Ayer fui y mañana volveré al mercado de palabras. El tiempo se para y apenas nada cambia y todo es distinto. Sus puestos rebosan verbos de intenso color, descripciones de marineros de piel desescamada, de sal, con olor a amor reciente. Romances que echaron raíces en una huerta, venciendo a los inviernos, dejando colgada una ristra de cabezas, apretando los dientes, con sabor penetrante de familia. Hay niños que juegan a dar patadas a metáforas naranjas y perros que olisquean pretéritos abandonados, futuros vacíos, rimas podridas y olvidadas que nadie quiso, que nadie busca y que tan solo ayer eran expuestas en primera línea de vida.
Me gusta perder la conciencia y observar los versos libres de las esquinas.

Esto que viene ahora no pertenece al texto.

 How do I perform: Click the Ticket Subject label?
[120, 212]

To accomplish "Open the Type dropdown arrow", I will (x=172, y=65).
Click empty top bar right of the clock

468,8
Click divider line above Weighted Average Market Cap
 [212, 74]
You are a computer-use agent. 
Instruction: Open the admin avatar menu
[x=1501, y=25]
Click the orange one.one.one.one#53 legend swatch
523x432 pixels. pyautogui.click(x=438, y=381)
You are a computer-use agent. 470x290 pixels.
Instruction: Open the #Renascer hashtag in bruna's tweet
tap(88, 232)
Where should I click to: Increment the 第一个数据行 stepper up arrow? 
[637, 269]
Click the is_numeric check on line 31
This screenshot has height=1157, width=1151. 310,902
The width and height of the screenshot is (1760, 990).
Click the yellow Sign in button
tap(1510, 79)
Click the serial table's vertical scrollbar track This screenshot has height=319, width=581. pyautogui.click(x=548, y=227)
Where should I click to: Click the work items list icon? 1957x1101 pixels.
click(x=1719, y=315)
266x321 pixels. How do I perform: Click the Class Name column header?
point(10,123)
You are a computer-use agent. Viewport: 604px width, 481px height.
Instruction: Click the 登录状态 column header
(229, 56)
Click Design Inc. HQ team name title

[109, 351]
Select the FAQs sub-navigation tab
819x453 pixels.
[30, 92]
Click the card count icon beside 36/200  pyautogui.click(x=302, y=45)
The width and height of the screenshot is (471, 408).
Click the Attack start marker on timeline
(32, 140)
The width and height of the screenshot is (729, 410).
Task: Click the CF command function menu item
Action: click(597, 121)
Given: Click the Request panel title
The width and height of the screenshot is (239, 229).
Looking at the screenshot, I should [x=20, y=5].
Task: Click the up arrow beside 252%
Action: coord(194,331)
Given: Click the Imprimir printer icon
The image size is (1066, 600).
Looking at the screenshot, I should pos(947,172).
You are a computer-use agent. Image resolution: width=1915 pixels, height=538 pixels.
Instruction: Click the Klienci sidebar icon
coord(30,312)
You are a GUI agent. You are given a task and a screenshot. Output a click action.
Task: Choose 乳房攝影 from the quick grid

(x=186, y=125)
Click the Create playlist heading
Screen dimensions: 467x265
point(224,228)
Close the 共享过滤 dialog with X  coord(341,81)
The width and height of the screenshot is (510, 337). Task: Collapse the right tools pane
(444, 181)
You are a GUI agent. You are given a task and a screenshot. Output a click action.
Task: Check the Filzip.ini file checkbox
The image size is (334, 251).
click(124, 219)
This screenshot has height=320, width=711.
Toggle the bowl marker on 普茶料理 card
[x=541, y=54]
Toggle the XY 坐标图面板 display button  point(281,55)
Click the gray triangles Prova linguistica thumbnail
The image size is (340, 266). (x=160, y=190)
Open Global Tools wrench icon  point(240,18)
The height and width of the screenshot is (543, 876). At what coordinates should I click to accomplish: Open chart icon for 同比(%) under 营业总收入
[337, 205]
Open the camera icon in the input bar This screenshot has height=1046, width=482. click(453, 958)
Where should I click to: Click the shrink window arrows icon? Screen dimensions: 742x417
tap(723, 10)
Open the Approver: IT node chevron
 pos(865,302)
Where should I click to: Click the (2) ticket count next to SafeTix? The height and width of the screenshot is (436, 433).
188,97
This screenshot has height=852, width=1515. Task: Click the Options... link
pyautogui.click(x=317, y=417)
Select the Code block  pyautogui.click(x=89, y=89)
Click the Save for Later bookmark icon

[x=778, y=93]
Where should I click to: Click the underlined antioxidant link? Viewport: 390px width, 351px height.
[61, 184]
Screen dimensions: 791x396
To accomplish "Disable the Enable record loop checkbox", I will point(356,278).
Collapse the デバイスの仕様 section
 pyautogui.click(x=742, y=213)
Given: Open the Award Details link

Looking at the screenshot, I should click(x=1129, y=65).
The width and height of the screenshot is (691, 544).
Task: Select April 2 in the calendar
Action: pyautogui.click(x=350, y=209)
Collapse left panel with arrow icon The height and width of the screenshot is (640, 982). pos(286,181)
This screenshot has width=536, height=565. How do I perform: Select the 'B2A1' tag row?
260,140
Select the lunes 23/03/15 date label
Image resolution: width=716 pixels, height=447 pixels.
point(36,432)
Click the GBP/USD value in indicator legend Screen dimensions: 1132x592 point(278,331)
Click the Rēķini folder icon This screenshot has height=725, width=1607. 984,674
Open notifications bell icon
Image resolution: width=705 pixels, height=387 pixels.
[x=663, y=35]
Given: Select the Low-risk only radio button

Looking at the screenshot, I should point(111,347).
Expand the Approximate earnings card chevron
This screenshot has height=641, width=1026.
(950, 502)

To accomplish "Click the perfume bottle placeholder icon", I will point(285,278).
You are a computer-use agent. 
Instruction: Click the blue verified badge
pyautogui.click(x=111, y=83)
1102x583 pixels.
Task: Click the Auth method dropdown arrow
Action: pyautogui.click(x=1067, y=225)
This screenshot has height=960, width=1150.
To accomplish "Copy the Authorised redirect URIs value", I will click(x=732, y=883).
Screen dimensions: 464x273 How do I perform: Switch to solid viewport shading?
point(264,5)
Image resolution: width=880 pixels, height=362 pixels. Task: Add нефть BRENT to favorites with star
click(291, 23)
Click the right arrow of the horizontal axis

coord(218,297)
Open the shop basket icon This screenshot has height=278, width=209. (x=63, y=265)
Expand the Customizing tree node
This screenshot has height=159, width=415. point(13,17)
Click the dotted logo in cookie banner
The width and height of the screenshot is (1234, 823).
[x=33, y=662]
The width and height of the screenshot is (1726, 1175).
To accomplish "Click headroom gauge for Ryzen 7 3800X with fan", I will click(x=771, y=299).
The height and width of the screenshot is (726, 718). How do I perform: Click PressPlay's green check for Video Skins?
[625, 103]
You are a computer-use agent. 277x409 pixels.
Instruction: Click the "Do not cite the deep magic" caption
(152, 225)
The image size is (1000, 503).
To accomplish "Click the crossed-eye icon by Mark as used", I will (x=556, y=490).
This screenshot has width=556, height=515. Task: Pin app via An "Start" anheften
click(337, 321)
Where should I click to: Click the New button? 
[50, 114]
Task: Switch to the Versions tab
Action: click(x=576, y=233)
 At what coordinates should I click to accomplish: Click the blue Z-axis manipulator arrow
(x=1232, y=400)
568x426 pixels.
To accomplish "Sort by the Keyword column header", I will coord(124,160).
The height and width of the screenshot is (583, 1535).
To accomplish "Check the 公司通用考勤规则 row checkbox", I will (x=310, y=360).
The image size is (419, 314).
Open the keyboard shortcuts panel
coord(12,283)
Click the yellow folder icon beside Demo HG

A esos amantes que buscan sinónimos en las miradas, una paradoja que complete sus escotes, una hipérbole de pasión entre las manos metidas en sus pantalones, una personificación del éxtasis de las especias.
El mercado es la gran orgía de la poesía. Tras la música del baile de las monedas, entre el murmullo de los formalismos, se esconden en los silencios las más grandes de las historias. Una caperucita negra que choca y derrama todas sus esperanzas rojas por el suelo. Y el cazador, que galán se agacha a recogerlas, dejando en el aire un perfume de olor a la sangre de sus víctimas.
La luna se fue y el sol se irá de compras. Porque el mercado, aun de los poetas, no es más cosa que la vida; comer o ser comido.